THERADIA WoZ: An Ecological Corpus for Appraisal-based Affect Research in Healthcare
Hippolyte Fournier, Sina Alisamir, Safaa Azzakhnini, Hanna Chainay, Olivier Koenig, Isabella Zsoldos, Eléeonore Trân, Gérard Bailly, Frédéeric Elisei, Béatrice Bouchot, Brice Varini, Patrick Constant, Joan Fruitet, Franck Tarpin-Bernard, Solange Rossato, François Portet, Fabien Ringeval
TL;DR
This work addresses the need for ecological, multimodal affect data in healthcare to support AI-assisted cognitive training. It introduces THERADIA WoZ, a French-language audiovisual corpus collected from healthy aging adults and MCI patients during Wizard-of-Oz–driven CCT sessions, with full transcripts and appraisal-based annotations across four dimensions and 23 affect labels.
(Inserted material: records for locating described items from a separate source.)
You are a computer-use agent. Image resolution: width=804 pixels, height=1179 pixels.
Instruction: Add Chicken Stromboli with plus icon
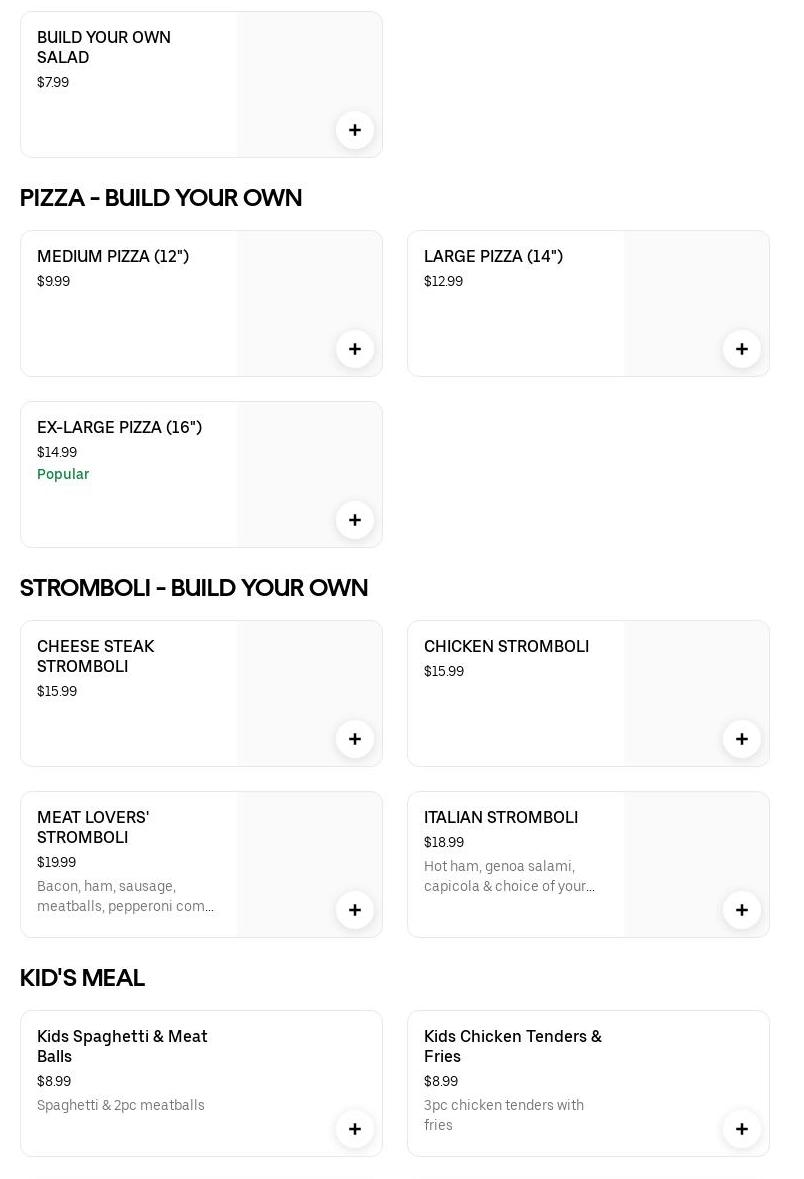(x=742, y=739)

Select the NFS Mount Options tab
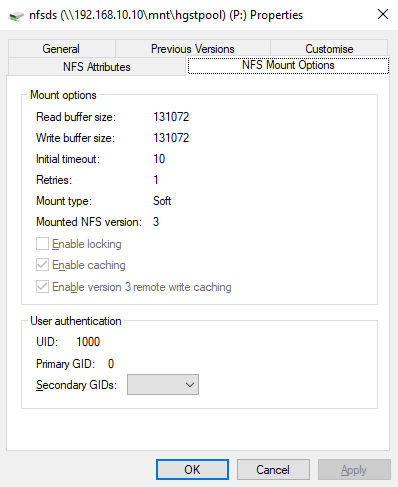[288, 65]
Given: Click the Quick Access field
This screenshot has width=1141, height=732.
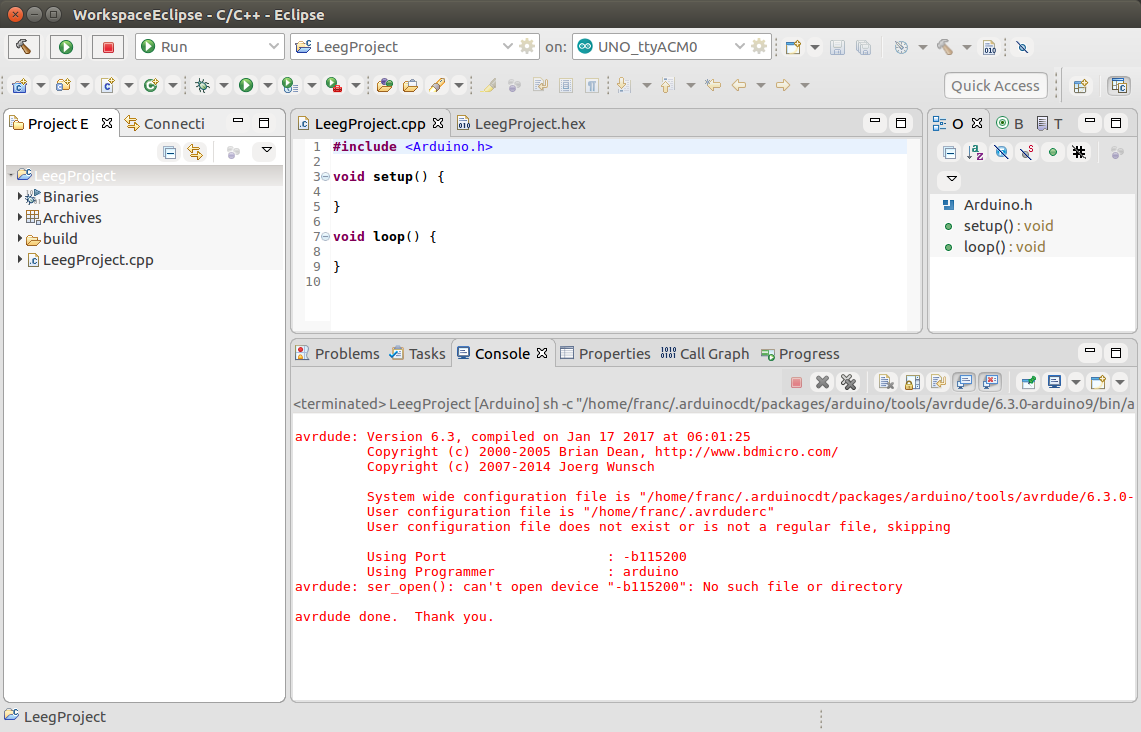Looking at the screenshot, I should tap(995, 86).
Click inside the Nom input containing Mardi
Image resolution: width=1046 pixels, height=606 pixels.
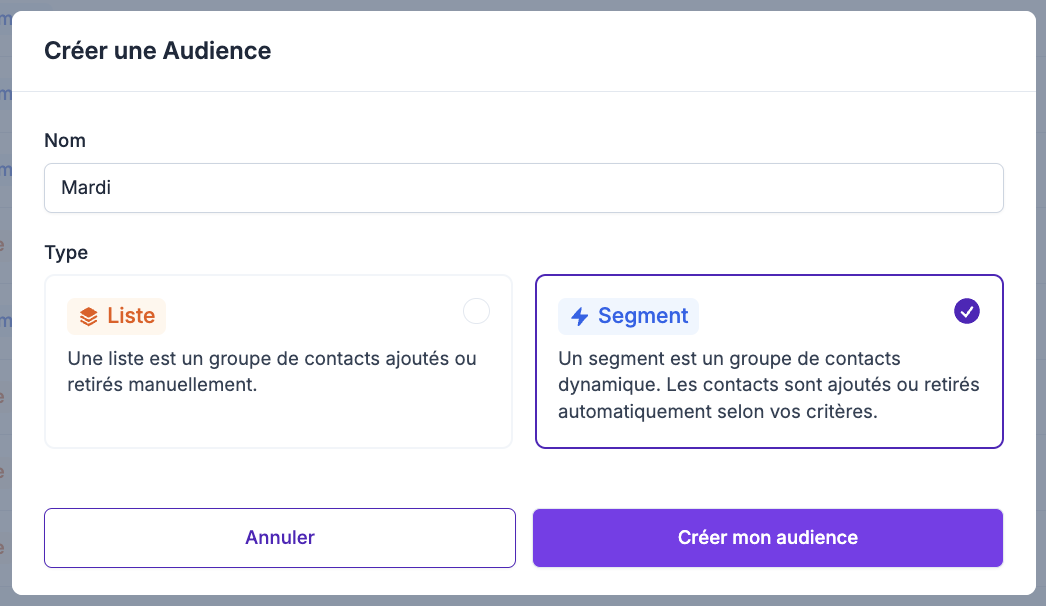tap(523, 187)
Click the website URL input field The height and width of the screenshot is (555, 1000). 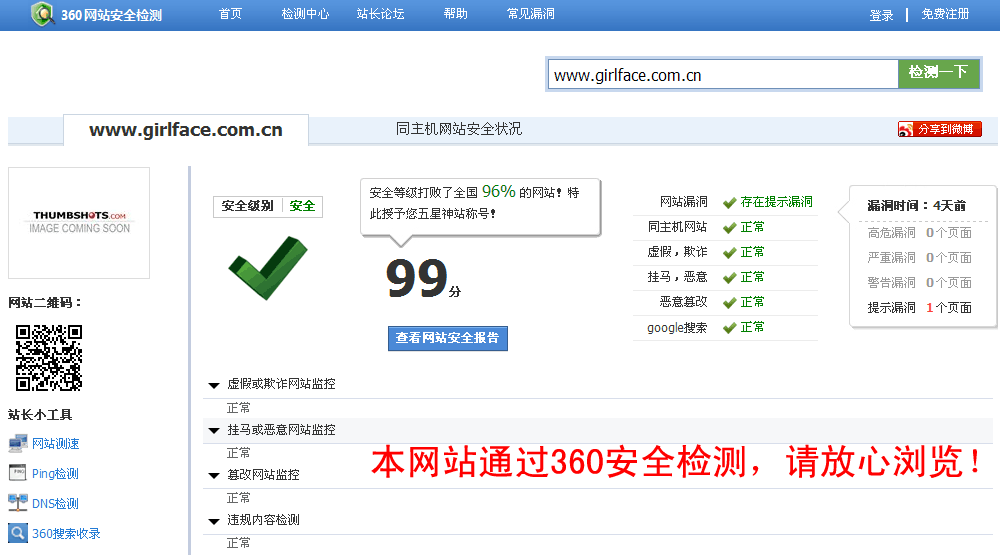pyautogui.click(x=722, y=75)
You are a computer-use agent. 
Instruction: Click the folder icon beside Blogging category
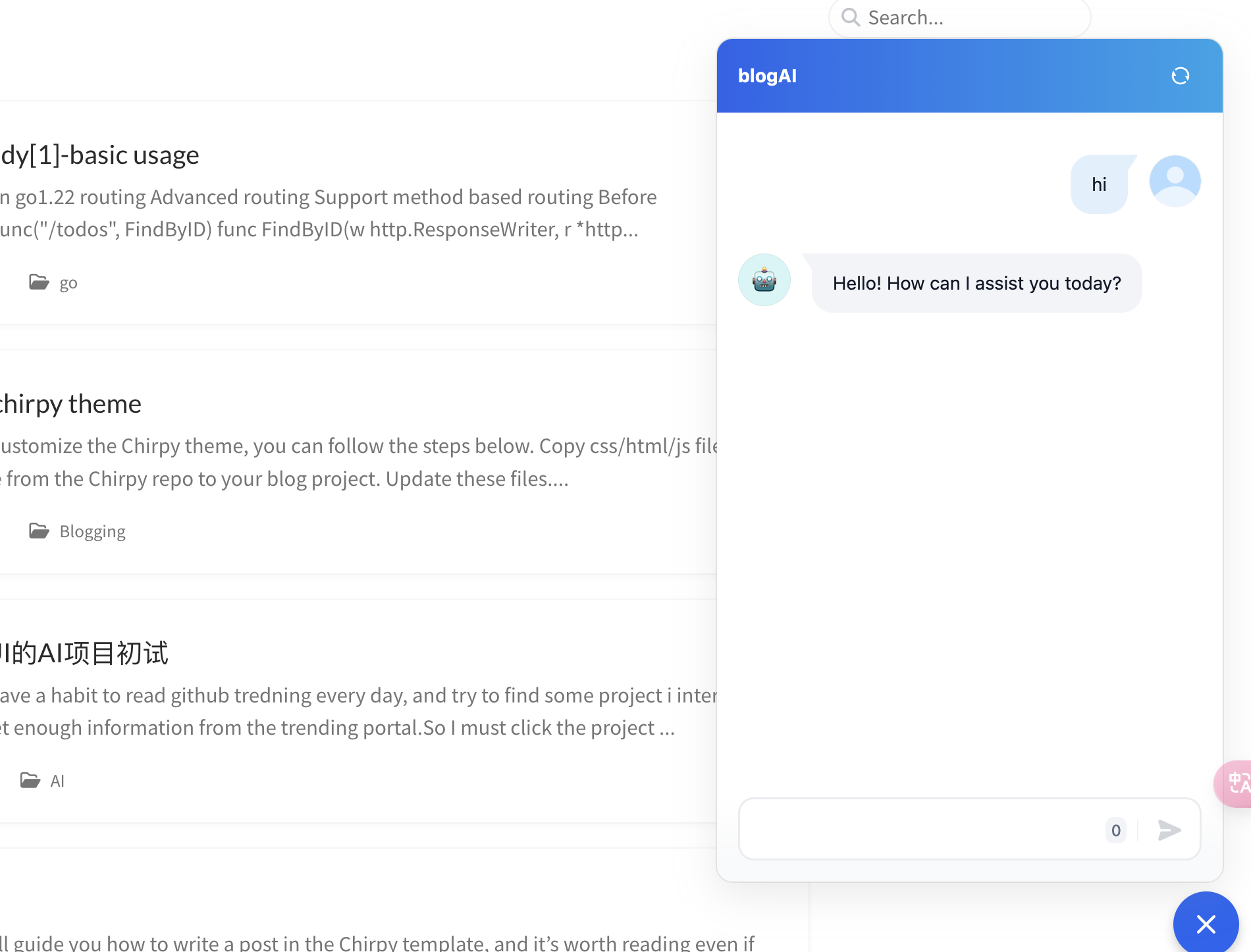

The authors provide data collection protocols, annotation guidelines, a detailed corpus analysis, and baseline automatic recognition results using both hand-crafted and self-supervised features across audio, text, and video modalities, including fusion strategies. The corpus fills a critical gap in healthcare affective computing and offers a valuable benchmark for industry and academia to develop affect-aware home-based AI assistants for CCT, with potential implications for personalized therapy and elder care.
Abstract
We present THERADIA WoZ, an ecological corpus designed for audiovisual research on affect in healthcare. Two groups of senior individuals, consisting of 52 healthy participants and 9 individuals with Mild Cognitive Impairment (MCI), performed Computerised Cognitive Training (CCT) exercises while receiving support from a virtual assistant, tele-operated by a human in the role of a Wizard-of-Oz (WoZ). The audiovisual expressions produced by the participants were fully transcribed, and partially annotated based on dimensions derived from recent models of the appraisal theories, including novelty, intrinsic pleasantness, goal conduciveness, and coping. Additionally, the annotations included 23 affective labels drew from the literature of achievement affects. We present the protocols used for the data collection, transcription, and annotation, along with a detailed analysis of the annotated dimensions and labels. Baseline methods and results for their automatic prediction are also presented. The corpus aims to serve as a valuable resource for researchers in affective computing, and is made available to both industry and academia.